Happy Mother’s Day everyone. I hope you have enjoyed it. I hope you have been spoilt and I hope you have many, many more to come.

What the flip? Part Two: How to create a close shoulder flip.

In my recent What the flip? article I discussed the reasons why shoulder flips can be useful when using a number of different slings. It considered the reasons for and against closed and open shoulder flips. In this piece I am going to look at two different methods of achieving a closed shoulder flip. A closed shoulder flip is a secure flip. It helps create a clear space around baby, can make a sling more comfortable by spreading weight over a wider area, help support knee by creating a vertical line and supporting the back with a horizontal line. Learning how to achieve them is a skill that can add an extra set of tools to a sling users toolkit.

There are two methods to achieving a closed shoulder flip. There is a large level of personal preference in which method will choose to use. Neither is the right way. It is up to you. The first involves allowing the fabric to fall from your shoulder before lifting the bottom rail up to your neck. The second requires you to guide the top rail underneath the sling until it has taken the place of the bottom rail. Both work equally well, both are secure closed flips.

 Method 1 – fall and fold.

Decide which carry you wish to do and why you need to achieve a shoulder flip. I am doing a front double hammock.
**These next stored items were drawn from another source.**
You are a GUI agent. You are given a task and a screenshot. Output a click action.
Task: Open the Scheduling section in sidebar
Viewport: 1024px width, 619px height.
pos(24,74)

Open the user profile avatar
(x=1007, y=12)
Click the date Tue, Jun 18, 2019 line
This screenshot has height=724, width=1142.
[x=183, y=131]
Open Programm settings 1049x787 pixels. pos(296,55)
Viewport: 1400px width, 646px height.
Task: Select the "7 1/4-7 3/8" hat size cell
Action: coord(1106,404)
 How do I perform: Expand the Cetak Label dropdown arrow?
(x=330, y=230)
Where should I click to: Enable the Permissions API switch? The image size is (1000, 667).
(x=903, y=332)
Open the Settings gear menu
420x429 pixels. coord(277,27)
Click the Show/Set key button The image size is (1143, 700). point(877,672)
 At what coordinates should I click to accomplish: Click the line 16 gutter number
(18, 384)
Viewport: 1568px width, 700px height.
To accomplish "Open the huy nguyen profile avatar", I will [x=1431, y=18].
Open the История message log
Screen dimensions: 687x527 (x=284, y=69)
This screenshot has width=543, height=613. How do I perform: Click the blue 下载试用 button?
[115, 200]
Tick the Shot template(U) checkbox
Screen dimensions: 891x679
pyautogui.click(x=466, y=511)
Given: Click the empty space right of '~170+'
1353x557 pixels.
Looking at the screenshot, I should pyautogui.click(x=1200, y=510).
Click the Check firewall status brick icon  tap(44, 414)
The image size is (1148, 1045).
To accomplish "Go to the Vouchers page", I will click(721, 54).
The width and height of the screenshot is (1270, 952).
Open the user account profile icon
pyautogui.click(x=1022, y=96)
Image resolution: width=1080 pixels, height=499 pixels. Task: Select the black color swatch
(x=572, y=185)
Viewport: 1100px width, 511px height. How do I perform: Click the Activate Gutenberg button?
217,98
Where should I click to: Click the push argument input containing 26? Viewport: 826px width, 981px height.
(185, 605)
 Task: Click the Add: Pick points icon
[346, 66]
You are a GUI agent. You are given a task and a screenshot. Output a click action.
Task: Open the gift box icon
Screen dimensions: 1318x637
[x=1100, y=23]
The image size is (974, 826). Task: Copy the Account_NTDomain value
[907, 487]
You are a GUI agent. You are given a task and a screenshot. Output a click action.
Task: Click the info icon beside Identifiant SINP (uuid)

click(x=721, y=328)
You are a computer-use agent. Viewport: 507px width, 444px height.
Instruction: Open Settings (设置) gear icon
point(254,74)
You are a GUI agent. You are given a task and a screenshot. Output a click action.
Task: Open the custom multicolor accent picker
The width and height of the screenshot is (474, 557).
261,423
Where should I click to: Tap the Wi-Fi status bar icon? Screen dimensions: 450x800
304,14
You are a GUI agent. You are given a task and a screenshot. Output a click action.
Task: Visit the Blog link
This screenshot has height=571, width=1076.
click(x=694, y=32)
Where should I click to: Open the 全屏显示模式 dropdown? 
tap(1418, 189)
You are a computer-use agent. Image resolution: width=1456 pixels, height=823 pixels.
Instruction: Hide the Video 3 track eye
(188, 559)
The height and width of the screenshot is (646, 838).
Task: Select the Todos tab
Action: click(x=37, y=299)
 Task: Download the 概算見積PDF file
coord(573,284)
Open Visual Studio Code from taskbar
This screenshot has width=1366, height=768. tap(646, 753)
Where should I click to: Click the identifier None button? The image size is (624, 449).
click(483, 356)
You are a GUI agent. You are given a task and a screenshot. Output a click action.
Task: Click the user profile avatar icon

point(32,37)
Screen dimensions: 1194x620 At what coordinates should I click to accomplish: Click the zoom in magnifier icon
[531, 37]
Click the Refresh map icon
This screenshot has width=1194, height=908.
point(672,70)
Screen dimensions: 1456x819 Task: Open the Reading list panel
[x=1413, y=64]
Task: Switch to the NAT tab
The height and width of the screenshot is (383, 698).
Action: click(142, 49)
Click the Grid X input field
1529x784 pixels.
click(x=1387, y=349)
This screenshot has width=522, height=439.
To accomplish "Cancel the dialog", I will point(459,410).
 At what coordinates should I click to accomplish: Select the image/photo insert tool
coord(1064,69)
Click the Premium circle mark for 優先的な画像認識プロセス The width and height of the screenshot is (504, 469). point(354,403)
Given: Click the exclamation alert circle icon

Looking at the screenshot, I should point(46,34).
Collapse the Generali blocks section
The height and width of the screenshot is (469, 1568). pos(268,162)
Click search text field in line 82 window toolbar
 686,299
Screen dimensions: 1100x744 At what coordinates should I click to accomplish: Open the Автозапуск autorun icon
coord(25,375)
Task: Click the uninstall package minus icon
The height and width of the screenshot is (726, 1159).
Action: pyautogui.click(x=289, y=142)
I have switched which wrap I use for teaching purposes during the slide show.

In this method you allow the wrap to fall gently from your shoulder slightly, creating enough space for you to fold the bottom rail up so that it is closest to your neck, creating the vertical line to support the babies knee. When you have completed this, gently gather the slack on your shoulder so you are left with a small capped sleeve, rather than the full width of wrap down your arm.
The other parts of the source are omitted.